--- TASKS ---
- a) In the article on connecting a USB microphone to an audio mixer, which microphone is used to demonstrate the methods?
- b) Pick up the article on connecting a USB microphone to an audio mixer after its final sentence and write what comes next.

━━ PAGE

This article will show you three different ways to connect a USB microphone to an audio mixer. These methods will work with any popular USB microphones.
We have two different audio mixers here to show you some different options and for the purposes of this article we’re using the Blue Yeti USB microphone. This isn’t because it’s necessarily the best, but because it is the most popular.
Quick Answer: Connect the USB microphone to the computer to provide power, then connect to your audio mixer using a 1/4″ TRS to Dual 1/8″ TS cable and configure the gain, compressor, and EQ settings. Optionally, connect the 1/4″ TRS to Dual 1/8″ TS cable to a DI box, then run an XLR cable from the DI box to the audio mixer.
There are a few reasons why you might want to connect a USB microphone to an audio mixer:
- Giving yourself the option to use compression, high pass filters, and EQ
- Mixing multiple USB microphones together
- Using a USB microphone at a live venue and needing to plug into their system.
Before you connect your microphone to the audio mixer, you need to set up your microphone.
The first step is to power the microphone. This is usually done via the USB cable, so use that to connect to your computer.
Once the microphone is connected to the computer, set your gain properly and make sure everything is configured for good output. Then you can connect to an audio mixer.
USB Microphone > 1/8″ TRS cable > Audio mixer stereo input
Use a 1/8″ TRS cable to connect to the audio mixer. This type of cable takes the unbalanced stereo output from the headphone jack at the bottom of the USB microphone and converts it to two unbalanced 1/4″ TS jacks, which you can then connect to your audio mixer.
Plug the 1/8″ side to the headphone jack on your microphone. Next, you have the two 1/4″ jacks; red is always right, and the other is the left. Plug these into the stereo jacks on your audio mixer. If your mixer has two 1/4″ jacks here that sum into a single volume knob, that’s called the stereo input. The stereo input takes the left and right headphone outputs from the microphone and gives them a pre-panned input into your audio mixer.

━━━━
━━ DATA SEGMENT

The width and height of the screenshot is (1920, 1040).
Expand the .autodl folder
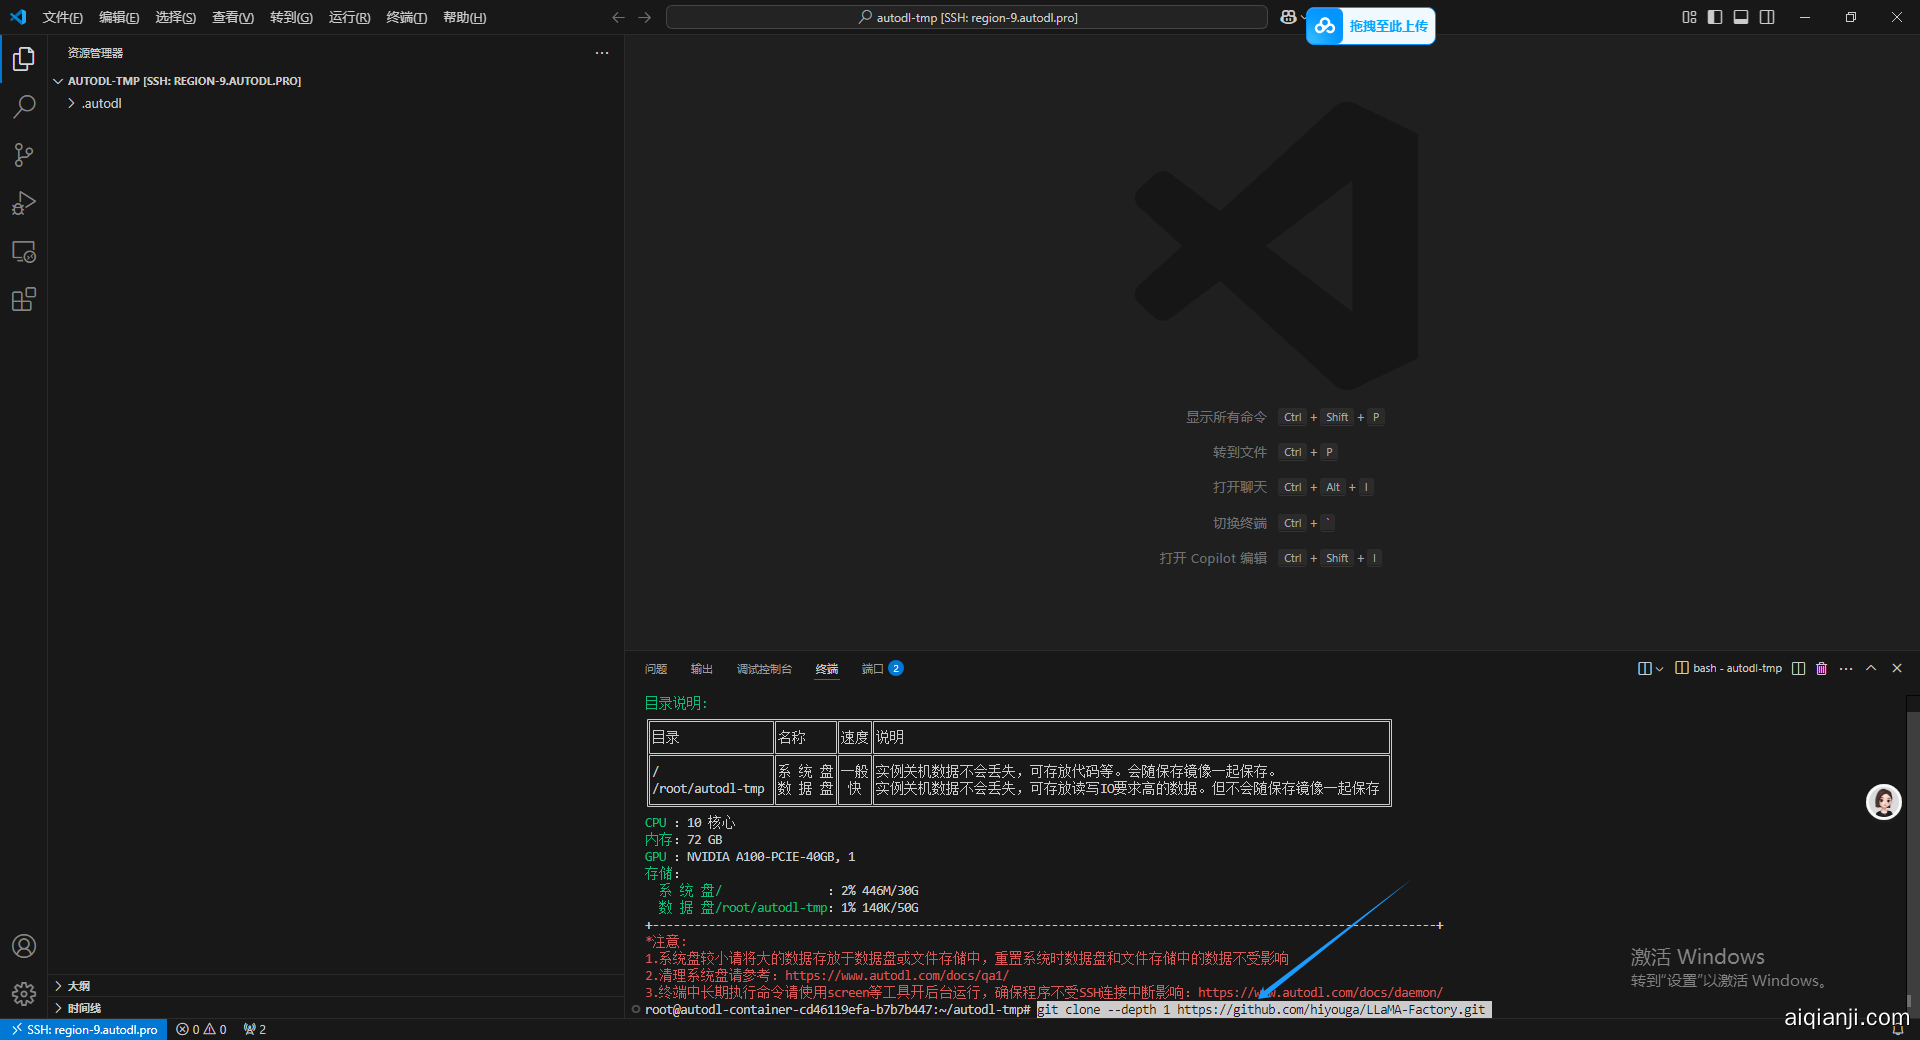coord(101,103)
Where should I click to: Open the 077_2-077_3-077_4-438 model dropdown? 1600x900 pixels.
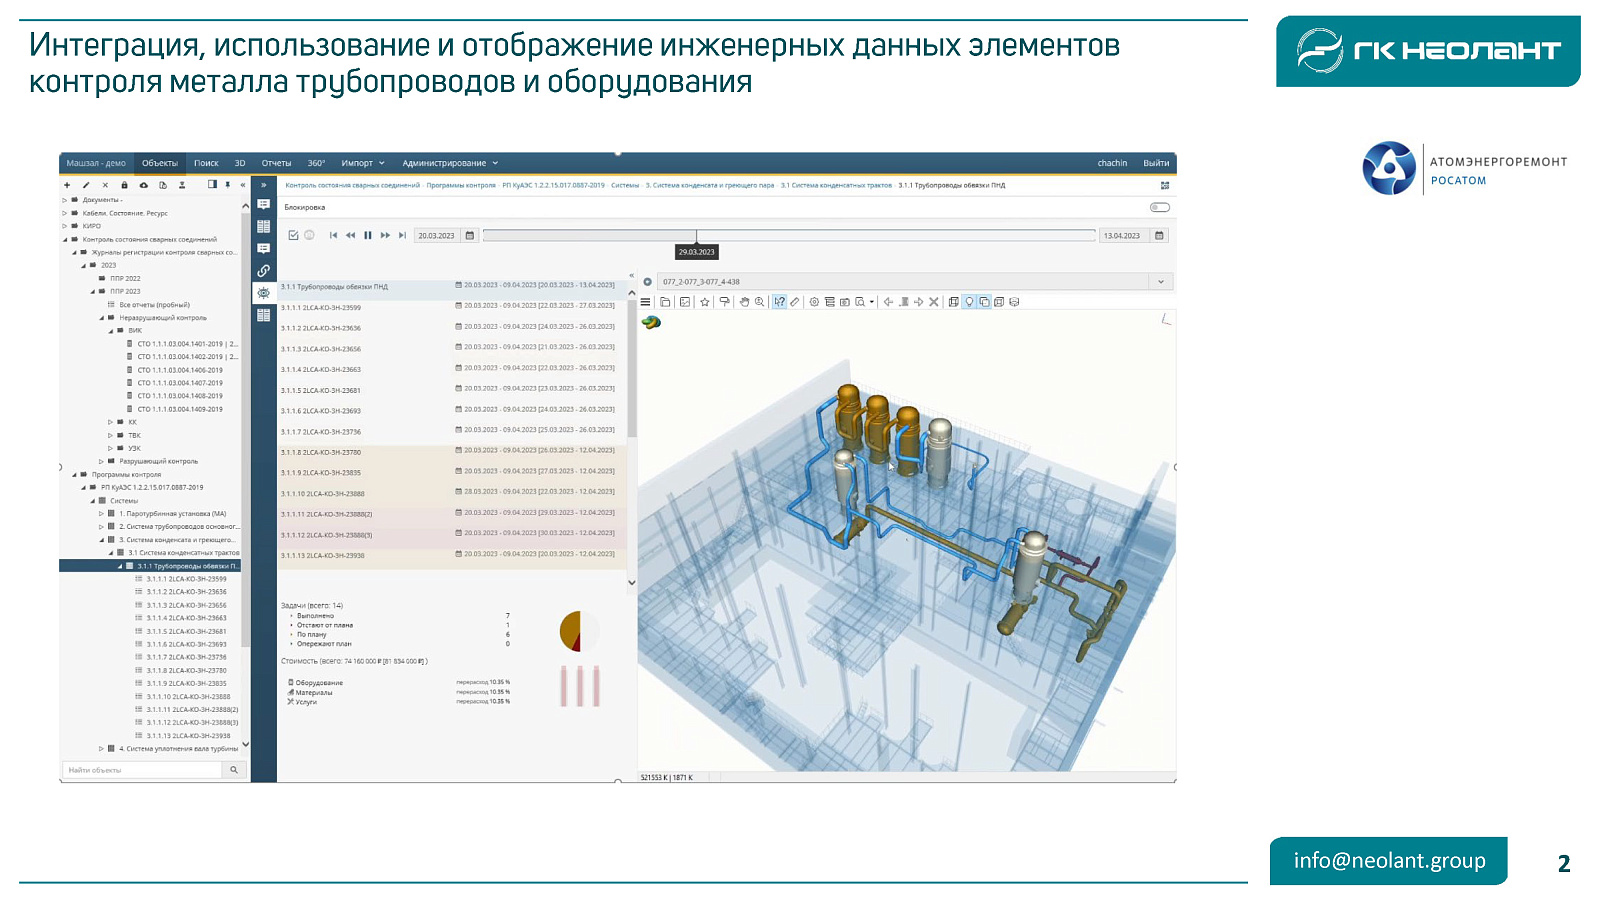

━━━━

--- ANSWERS FOR THIS EXERCISE ---
- a) The Blue Yeti USB microphone.

- b)
Next, make sure that your main stereo output is set to unity. This is generally indicated by a triangle on Yamaha audio mixers, or on other manufacturers by a U, infinity symbol, or a zero. It’s the best starting point for the main stereo output of your audio mixer.
Now you can turn up the volume of the channel that you just plugged into. Turn this all the way up to the unity position, and you’ll see that you’re getting some level on the audio mixer. This shows that it’s working.
From here, you can turn up your headphone output on your USB microphone to get more output. But we wouldn’t recommend going beyond fifty percent. Here’s why:
Headphone pre-amps in most USB microphones aren’t very good. And beyond fifty percent, the signal will get noisy and hissy, so take care to avoid that. If you look at the computer, you may see that you’re not getting as much level as you actually need. So we’ll need to pre-amplify this signal in the audio mixer.
USB Microphone > 1/8″ TRS cable > Audio mixer stereo input
You’ll notice that your audio mixer has combination jacks, which will accept XLR or 1/4″ cables. Look for one labeled line in, or an XLR combination input, and plug your microphone in there.
Next, we need to set up the gain. Start by turning the level for this channel up to the unity position and increasing the pre-amp until we’re getting a level around zero DB on the meter.
With most audio mixers, if you set them to zero DB, it brings the USB output of that mixer down by 12 DB. It acts like a digital analog offset of 12 DB. This provides a much healthier level, similar to what you’d get from the Blue Yeti connected directly to the computer..
Once you’re set up, it’s time to look at some of the tools on the audio mixer. These include a compressor, 3-Band EQ, and high pass filter.
Using a Compressor
First of all, you can use a compressor. Most audio mixers have compressors. The smaller analog audio mixers tend to have a one knob compressor.
The compressor is a useful tool. If you find that you’re always adjusting the volume knob throughout your recording, apply a little bit of compression and it’ll narrow the dynamic range of that input so you’re not having to do that as much.
On the Mackie ProFX10v3 audio mixer, it’s just compressing your more dynamic moments by narrowing the dynamic range. On the Yamaha MG10XU audio mixer, it also adds a little bit of makeup gain in addition to compressing the signal into a tighter threshold.
Set the compressor to around 25-30%. Generally, on a mixer like this, we don’t recommend more than 50%. If you try to go higher, it sounds quite chunky, almost digital, and really takes the personality out of your voice.
Keep in mind that this isn’t something built into the USB microphone. It’s an added feature when you go through these steps.
Next, there’s the three-band EQ and high pass filter.
The high pass filter, or HPF, takes the low end out of the microphone. This is a good setting to use for talking-head style podcasts because it means you won’t be coming through the subwoofer of the listener. They’ll be able to hear your voice clearly and intelligibly.
You can also adjust the high band of a speaker’s EQ here. Try increasing it to help a speaker stand out, or lowering it to smooth out their voice.
The main clarity of the human voice is generally somewhere between 1-3 kHz. So adjusting the mid band on the EQ can help with enunciation and clarity. You’ll typically only need a subtle change to achieve the best results.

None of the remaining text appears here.